Mudaliar's work included adaptations of English and Sanskrit plays, as well as original output. These received with much enthusiasm. Educated people turned their attention to the potential of theatre. Some even joined the Sabha and began acting. It became a centre of great moral and educational value. Songs were given a back seat, prose gained significance, and realistic acting was stressed. Mudaliar changed stage conventions, creating new sets and scenery that surprised viewers. T. P. Krishnaswamy Pavalar, hailed as a great teacher of Tamil drama, was a product of the Sabha. After retiring as a judge, Mudaliar continued acting for it.

He acted the lead in many of his own plays. Subsequently, other sabhas or groups produced their own versions. His Lilavati-Sulochana in 1895, Manoham which was published in 1907, Makapati i.e. Shakespeare's Macbeth, published in 1910, and Sabhapati that published in 1918 were the first Tamil plays in prose dialogue while others still performed Puranic musicals. He gave equal importance to narrative and aesthetics in drama. He composed scripts that could be performed within three hours, a revolutionary concept when Tamil productions normally took twice that time.
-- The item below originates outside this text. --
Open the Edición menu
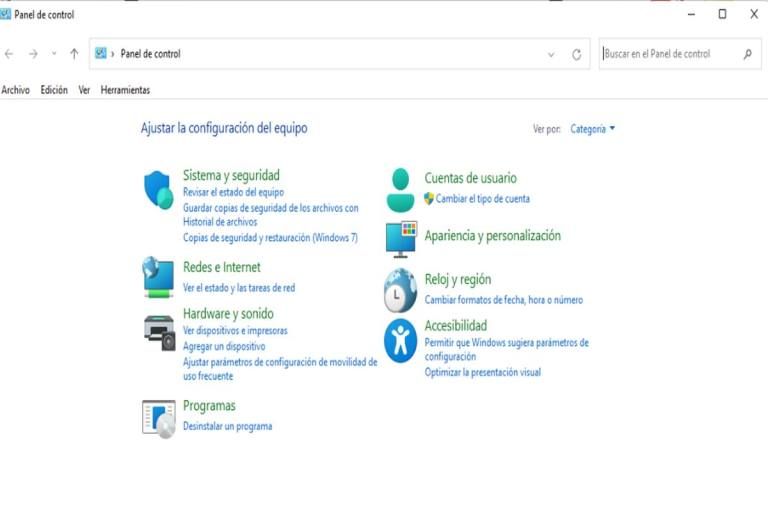 54,90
Quite a few were cinematised later, such as Yayati in 1908, Ratnavali was adapted from Harsha in 1910, and the originals mentioned above.

==Legacy==
The title of the film Pammal K. Sambandam (2002), starring Kamal Haasan, was inspired by Mudaliar.

==List of works==
Source:

- Leelavathy - Sulochanai
- Saarangatharan
- Mahapathy
- Kaadhalar Kankal
- Narkula Deivam
- Manokaran
- Oorvasiyin Saabam
- Idaichuvar Irupuramum
- Enna Nerdhidinum
- Vijayarangam
- Kalvar Thalaivan
- Dhaasip Penn
- Mei Kaadhal
- Pon Vilangukal
- Simhala Naadhan
- Virumbiya Vidhamea
- Siruth Thondar
- Kaalava Rishi
- Rajaputhra Veeran
- Unnmaiyaana Sakotharan
- Sathi-Sulochana
- Pushpavalli
- Geetha Manjari
- Uthamapathini
- Amaladhithyan
- Sabaapathy, First Part
- Pongal Pandikai (allathu) Sabaapathy, Second Part
- Orr Othikai (allathu) Sabaapathy, Third Part
- Sabaapathy, Fourth Part
- Peiyalla Pennmaniye
- Buddha Avadharam
- Vichuvin Manaivi
- Veathaala Ulakam
- Manaiviyaal Meendavan
- Chandrahari
- Subathiraarjunaa
- Kodaiyaali Karnan
- Sahadevan Soolchi
- Noakathin Kurippu
- Irandu Aathmakal
- Surgeon General Vithitha Marunthu
- Maalavikaakni Mithram
- Vibareethamana Mudivu
- Sulthan Peatai Sub Assistant Magistrate
- Sakunthalai
- Kaalappan Kalathanam
- Vikramorvasi
- Murpagal Seyyin Pirpagal Vilaiyum
- Naadaka Medai Ninaivukal - Six Parts
- Naadaka Thamil
- Yayaathi
- Piramananum Suthiranum
- Vaanipura Vanikan
- Irandu Nanbarkal
- Sathrujith
- Harichanthiran
- Markandeyar
- Rathnavali
- Kandupidithal
- Koneri Arasakumaran
- Sandhaiyil Kootam
- Vaikunda Vaithiyar
- Dhitchithar Kadhaikal
- Haasya Kadhaikal
- Kuramakal
- NallaThangal
- Sirukadhaikal
- Nadipukalaiyil Therchi Peruvathepadi?
- Haasya Viyaasangal
- Thamil Peasum Padakaakshi
- Viduthi Pushpankal
- Peasumpada Anubavangal
- Valli Manam
- Kadhambam
- Maandavar Meendadhu
- Aasthanapuram Naadaka Sabai
- Sangeetha Paithiyam
- Onbathu Kutti Naadakankal
- Sabaapathy Jameendar
- Sivaalayankal - Indhiyavilum, Appalum - Irandu Bakangal
- Sivaalaya Silpangal
- Sathi Sakthi
- Manaiyaatchi
- Indhiyanum Hitlerum
- Kaalak Kurippukal - (First edition-20/10/1947, Arutperunjothi Press-GT-Madras)

==Death==
Pammal Vijayaranga Sambandha Mudaliar died in 1964.

Aside from his theatrical works, Mudaliar left a record of his own life that, according to theatre historian Kathryn Hansen, is a "treasure house of information on late-nineteenth and early-twentieth century Tamil theatre". These memoirs were originally published weekly in serial form by the nationalist-oriented Tamil newspaper, Swadesamitran, and have since been translated into English, in which form they comprise six volumes and are entitled Over 40 Years Before The Footlights. Their original title, when published in book form in 1938, was Natakametai Ninaivukal (Reminiscences of the Stage). He also wrote a short autobiography concerning his legal career, published in 1963 as En Chuyacharitai (My Autobiography).